# SVN im agilen Projekt - 3 Systemlandschaft



## beta20 (28. Jun 2021)

Hallo zusammen, 

ich habe derzeit ein Problem mit SVN im agilen Projekt mit einer 3 Systemlandschaft (Entwicklung, Testsystem, Produktion)

Wir haben ein agiles Projekt (z.B. alle 3 Wochen soll etwas auf das Testsystem bzw. nach Produktion).
*Nicht alle Entwicklungen innerhalb des Sprints sollen auch sofort in das Testsystem bzw. nach Produktion!*

Derzeit haben wir
- 1x Entwicklungsbranch
- 1x Trunk

Alle 3 Wochen zum Beispiel geht etwas nach Produktion. Danach mergen wir den Entwicklungsbranch in den Trunk und spielen dann die Objekte aus dem Trunk ein.
Für das Testsystem haben wir keinen SVN Branch.

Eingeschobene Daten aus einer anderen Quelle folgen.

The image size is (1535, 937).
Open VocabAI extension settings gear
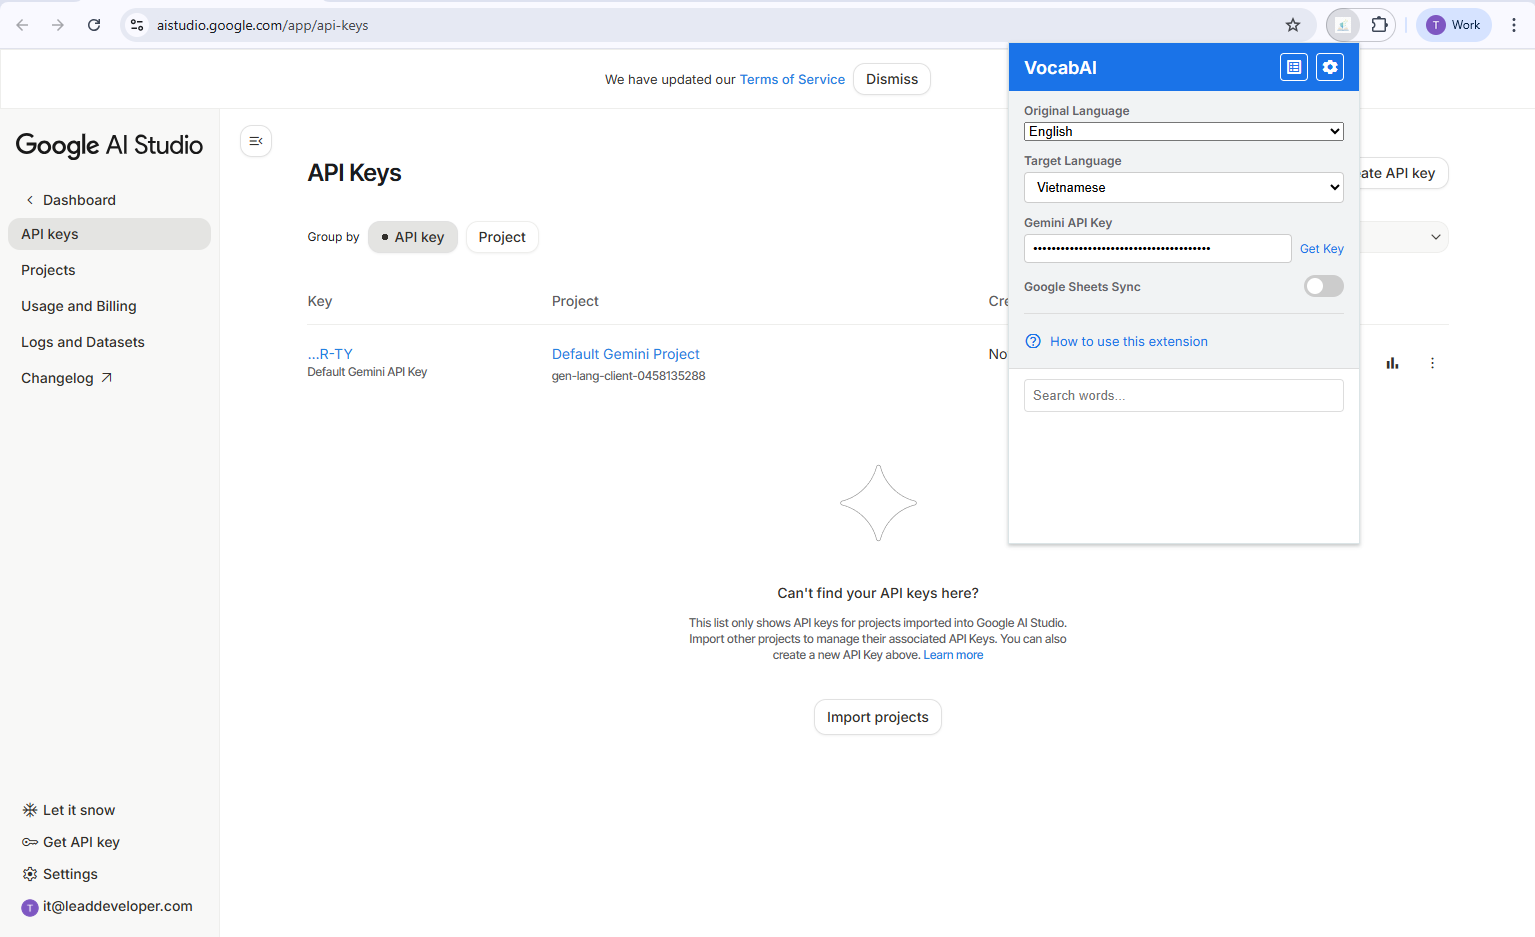(1329, 67)
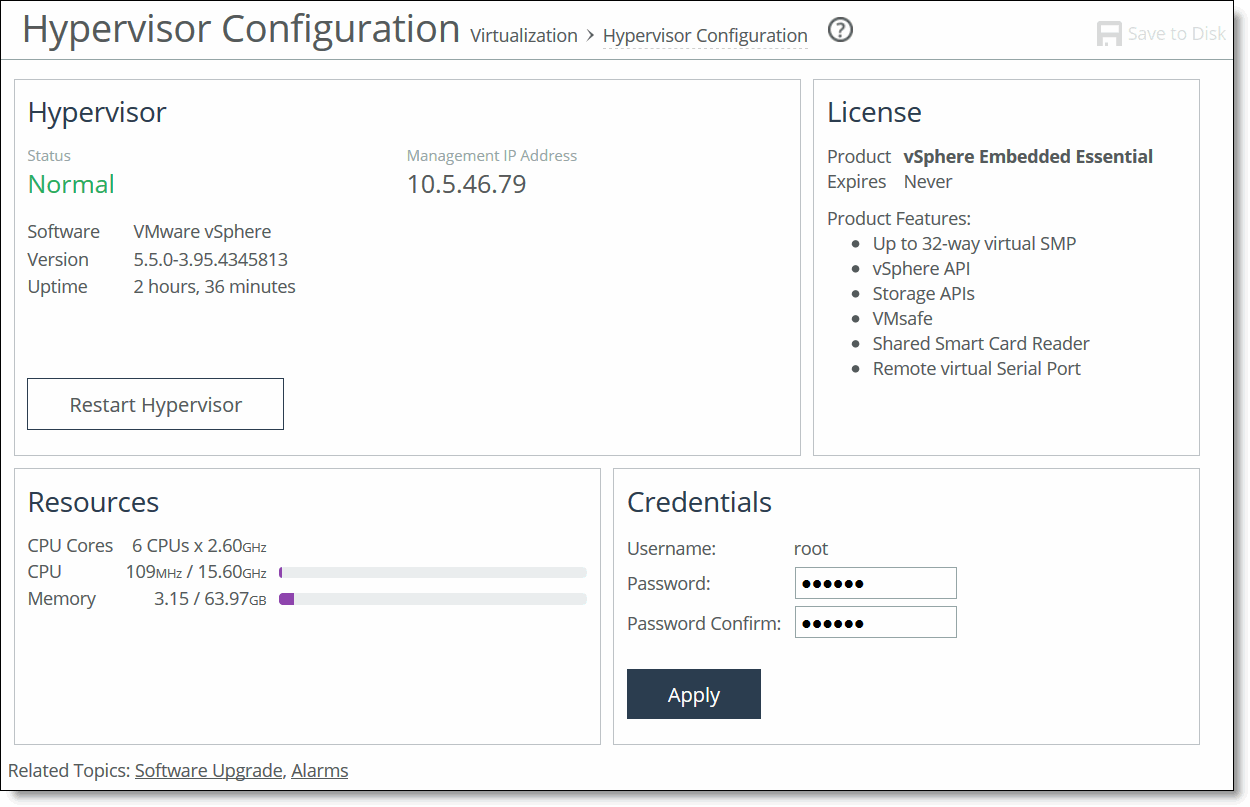Click the License panel heading

coord(874,112)
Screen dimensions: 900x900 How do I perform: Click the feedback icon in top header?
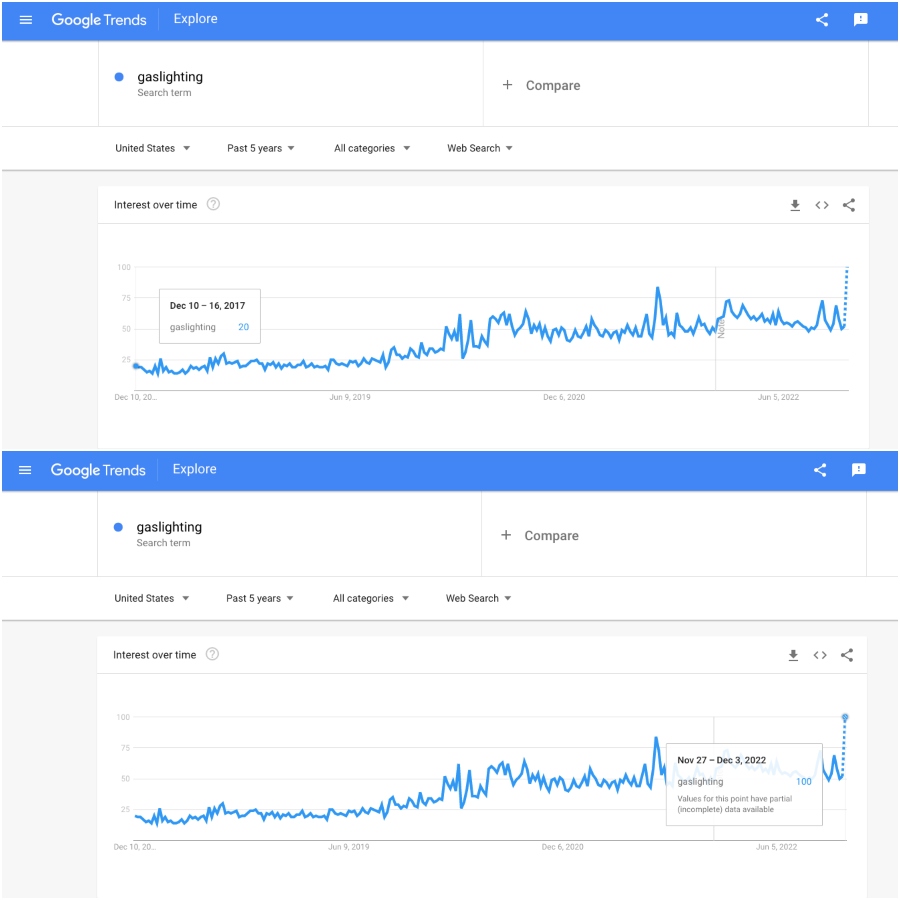(860, 20)
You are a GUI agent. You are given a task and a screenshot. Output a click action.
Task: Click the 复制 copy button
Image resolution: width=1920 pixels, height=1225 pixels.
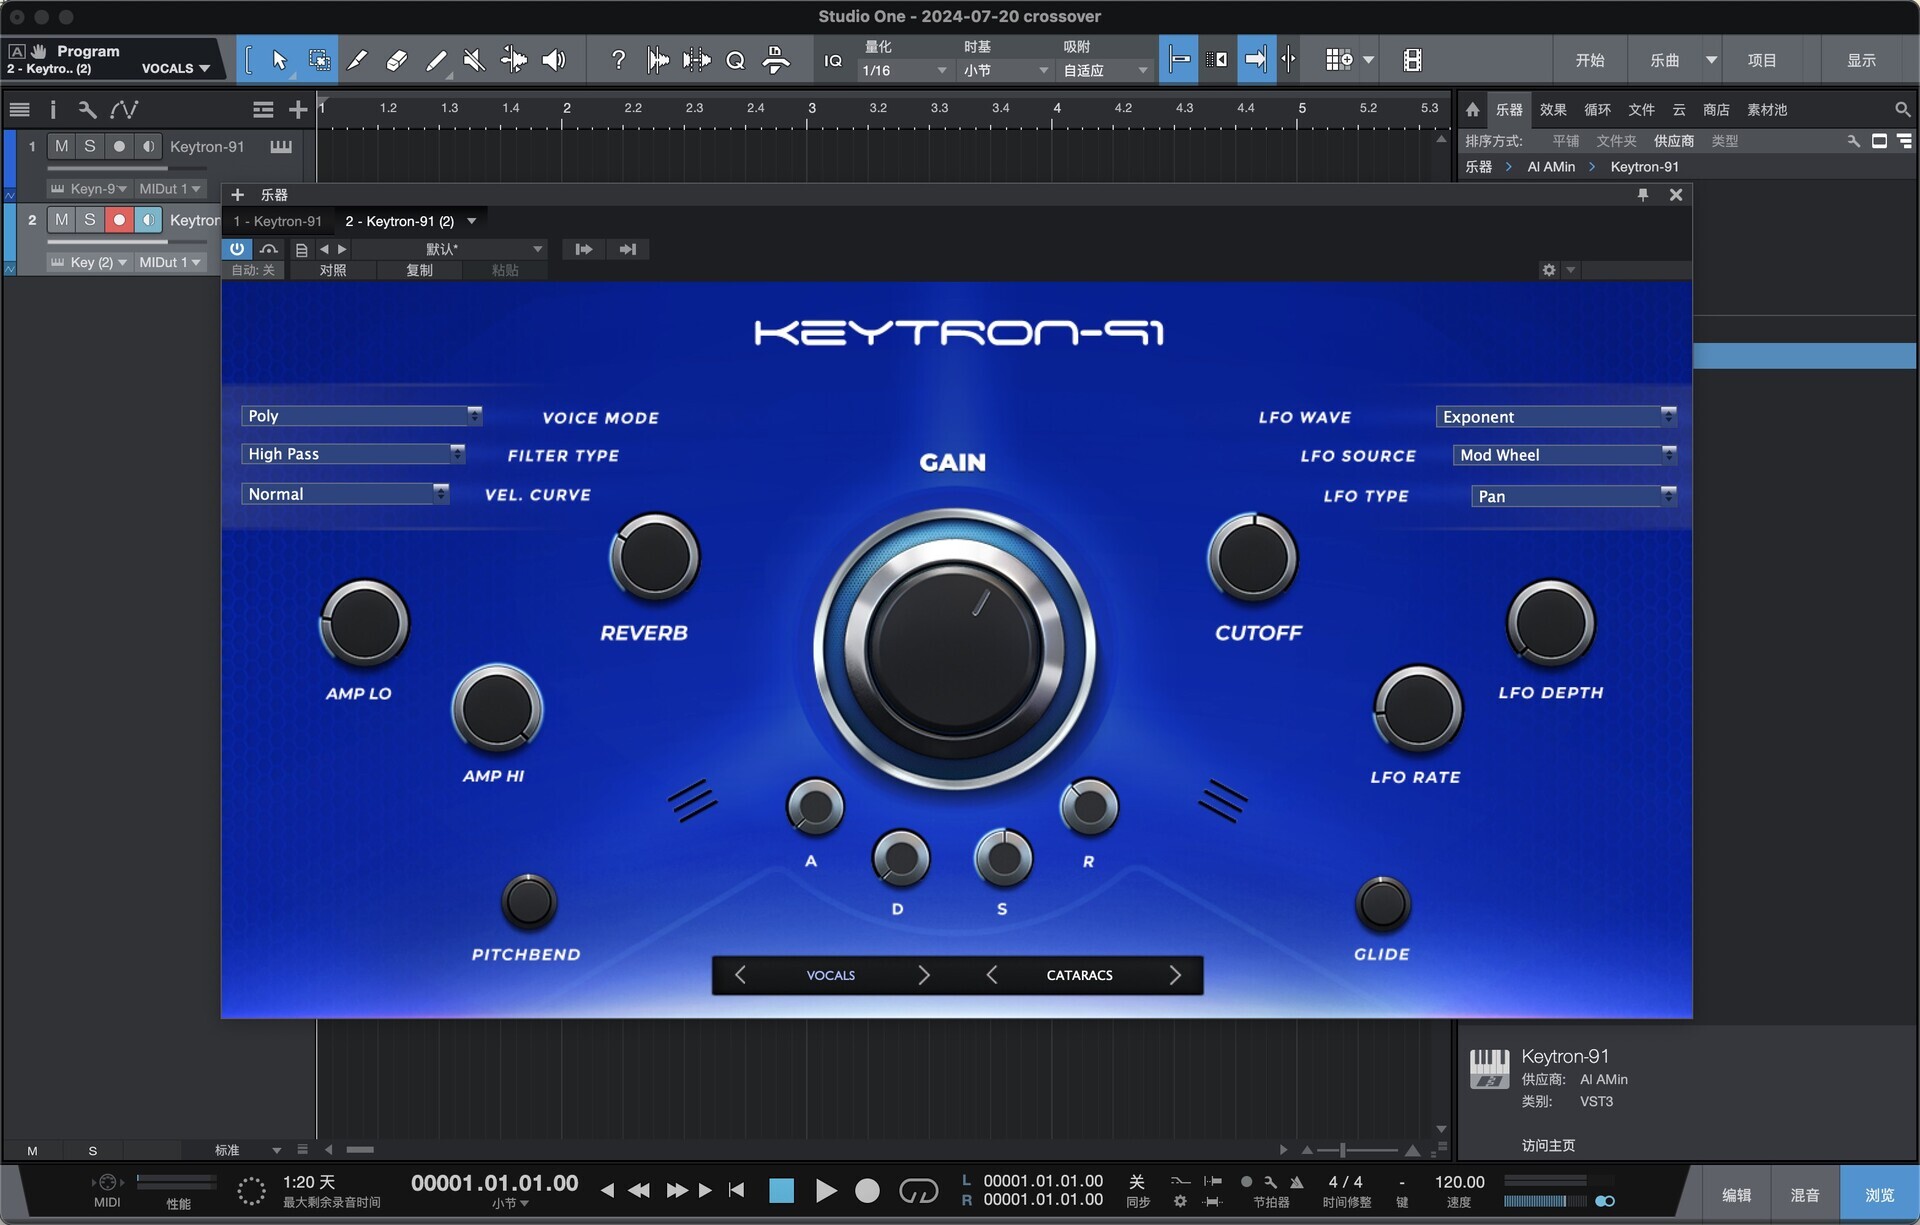tap(419, 270)
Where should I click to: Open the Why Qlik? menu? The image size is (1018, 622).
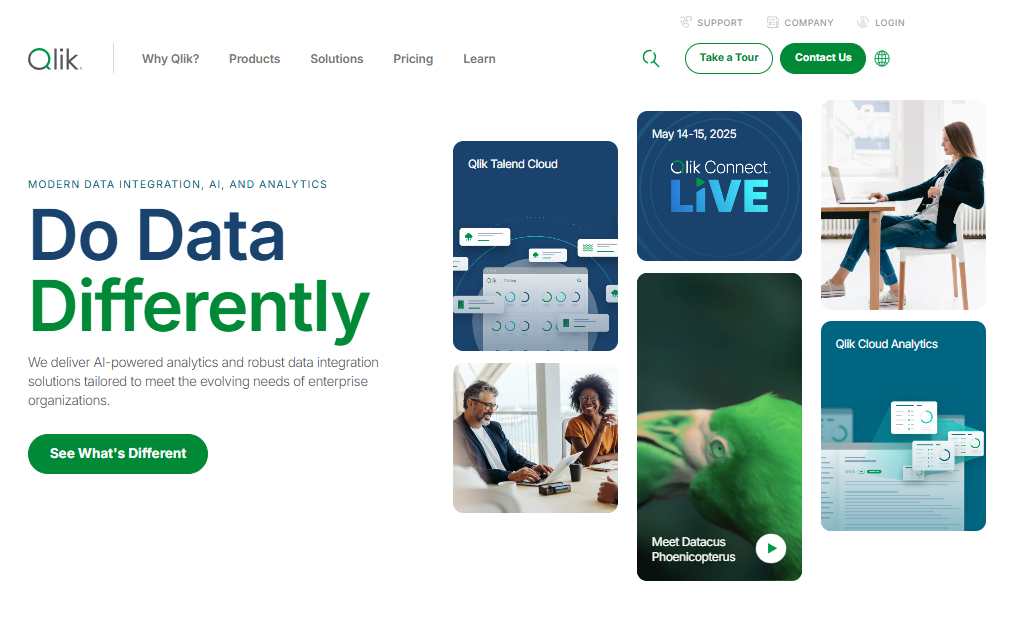point(171,59)
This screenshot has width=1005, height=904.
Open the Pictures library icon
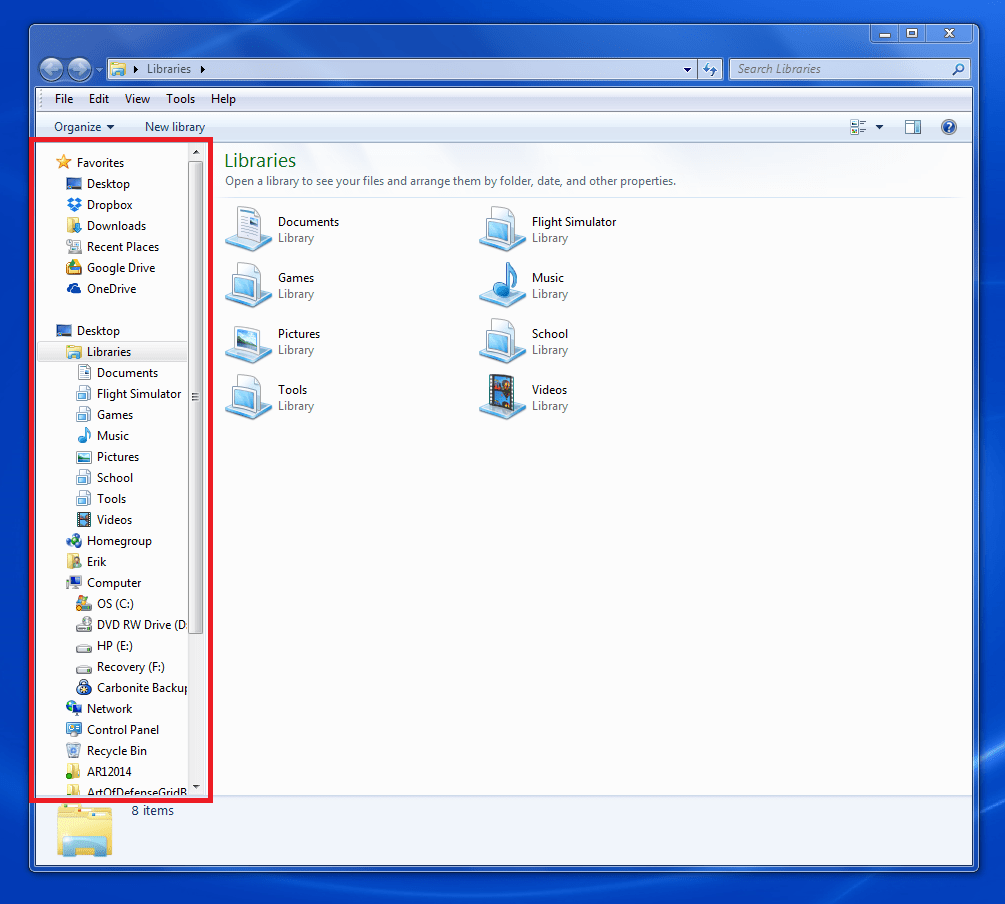click(x=247, y=340)
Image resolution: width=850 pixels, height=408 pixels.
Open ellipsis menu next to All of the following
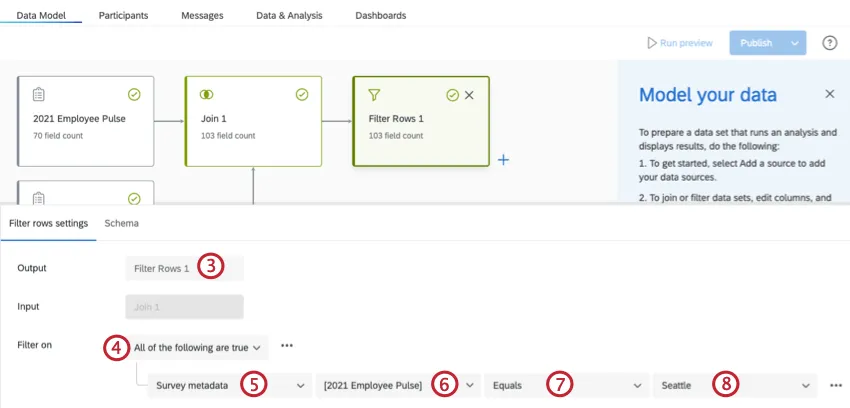pyautogui.click(x=287, y=346)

Nun haben wir aber ein Problem, dass teilweise Objekte in den Trunk kommen, die eigentlich noch gar nicht produktiv gehen sollen.
Hat hier jemand Erfahrungswerte bzw. andere Herangehensweiße hierfür.

Danke für die Hilfe


----------



## LimDul (28. Jun 2021)

Meine durchaus ernst gemeinte Antwort: Stellt auf GIT um. Vermutlich bekommt man es auch mit Subversion und Branching hin, aber meine Erfahrungen mit Subversion (die allerdings mittlerweile schon ein paar Jahre alt sind) sagen, mit SVN bekommt man da Probleme bzw. viel Overhead.

Unter GIT wäre die Vorgehensweise:
* Für jedes Feature was umgesetzt wird, wird ein Branch gemacht
* Nur Features, die fertig für die Auslieferung sind, werden in den Entwicklungsbranch gemergt

Das kann man mit Sicherheit auch mit Subversion machen, allerdings ist Branching & Merging bei Subversion meines Erachtens deutlich aufwendiger als mit GIT.


Grundsätzlich solltet ihr aber euren Workflow überdenken - entweder etwas ist fertig entwickelt und darf ausgeliefert werden - dann darf es in den Entwicklungsbranch. Oder es ist nicht fertig - dann darf es da nicht rein.


----------



## LimDul (28. Jun 2021)

Google hat mir gerade das hier gefunden, wo auch mit Links ein paar Varianten beschrieben sind: http://svnbook.red-bean.com/de/1.7/svn.branchmerge.advanced.html 

(Ggf. auf Englisch umstellen, die deusche Seite liest sich für mich was seltsam).. Empfehlung wäre dennoch GIT, weil da der Workflow deutlich mehr dafür ausgelegt ist.


----------